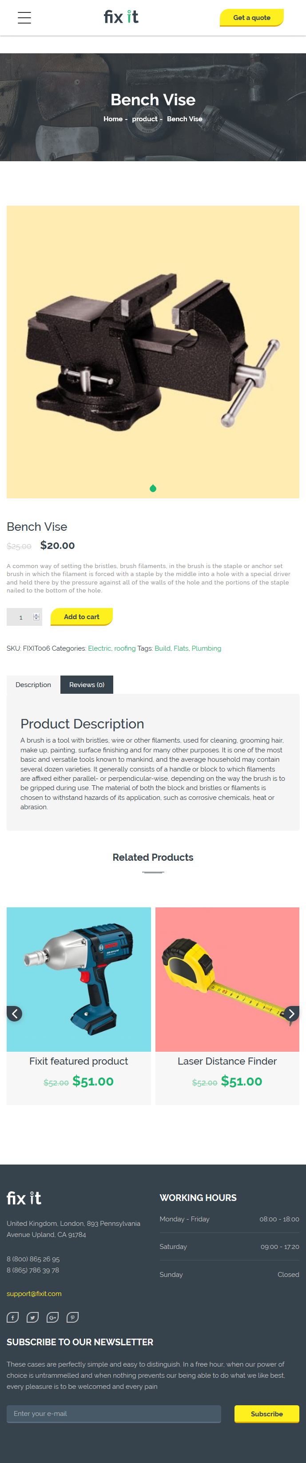Open the Plumbing tag link
This screenshot has width=306, height=1463.
pyautogui.click(x=206, y=648)
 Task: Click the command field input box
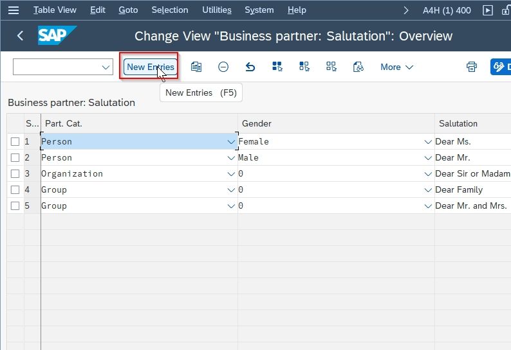(x=63, y=67)
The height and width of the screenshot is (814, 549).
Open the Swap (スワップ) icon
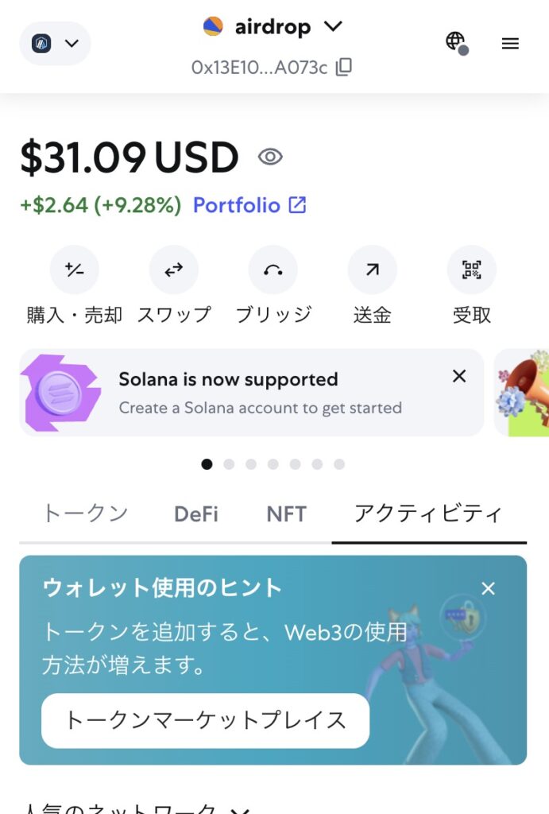click(174, 270)
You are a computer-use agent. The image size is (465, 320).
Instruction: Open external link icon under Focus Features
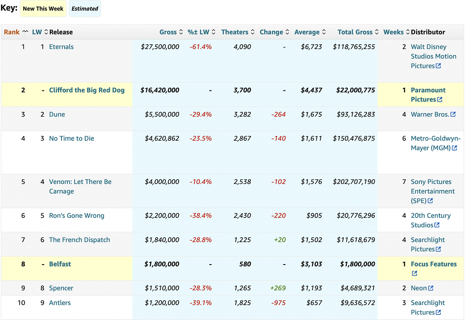pyautogui.click(x=414, y=274)
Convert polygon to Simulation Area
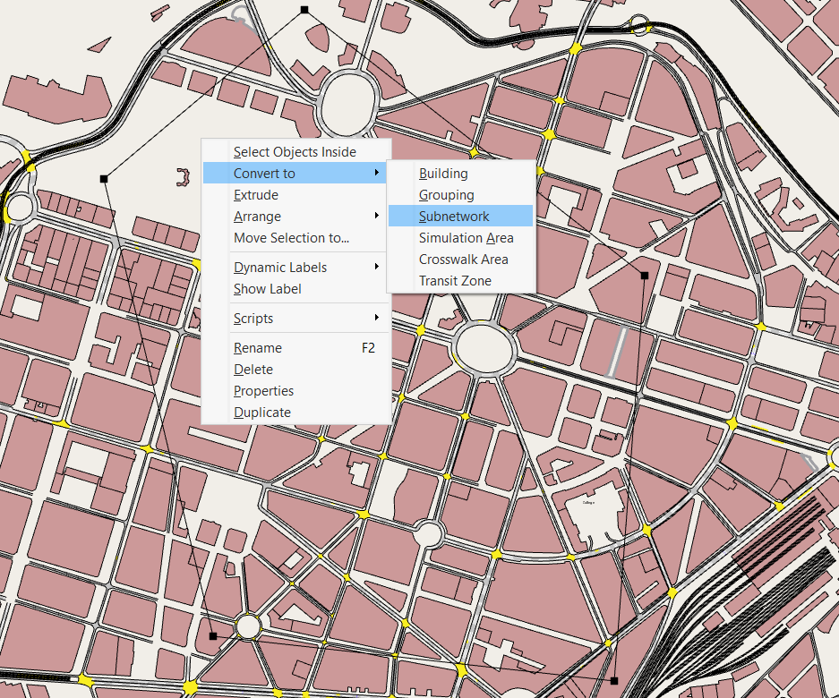 pos(466,238)
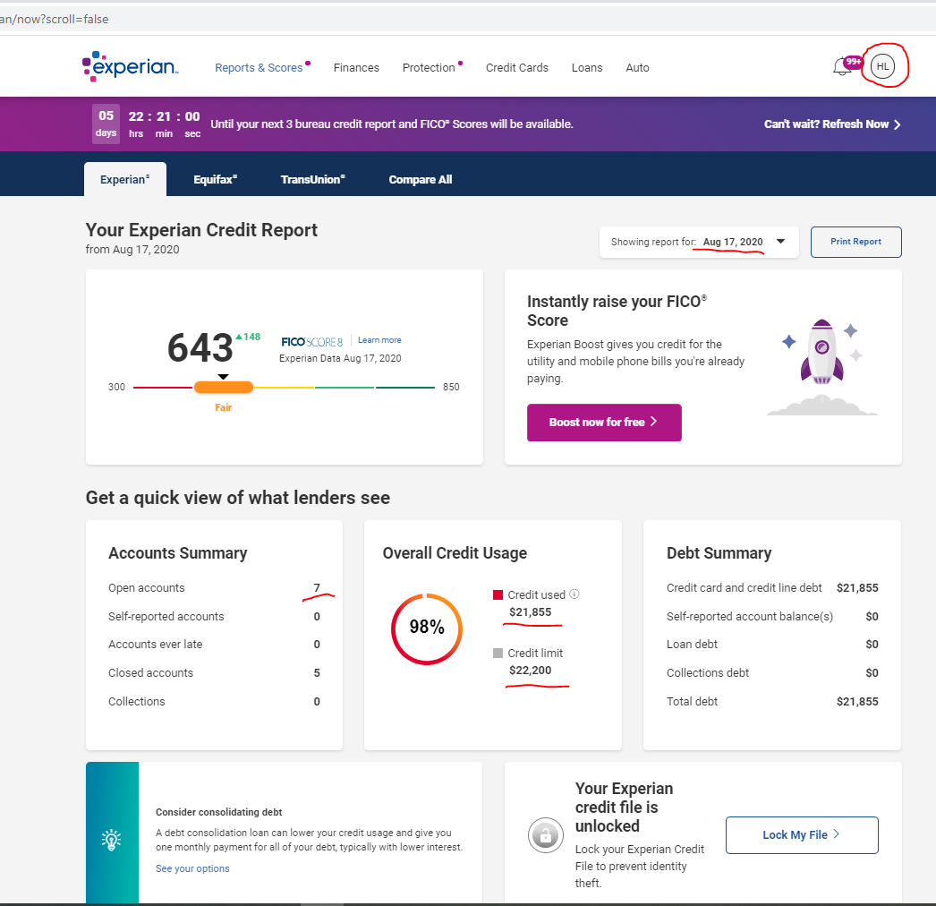936x906 pixels.
Task: Click the orange Fair score range slider
Action: (x=224, y=388)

> [What is expected]: Leave the pictures out, and reproduce only the lines from the line holding "The height and" through the last line of the material, both included.

> [Finished exercise]:
The height and width of the screenshot is (814, 549).
Open the Swap (スワップ) icon
click(174, 270)
You are a computer-use agent. The image size is (465, 320).
Instruction: Open external link icon under Focus Features
pyautogui.click(x=414, y=274)
Convert polygon to Simulation Area
 pos(466,238)
936x906 pixels.
Task: Click the orange Fair score range slider
Action: (x=224, y=388)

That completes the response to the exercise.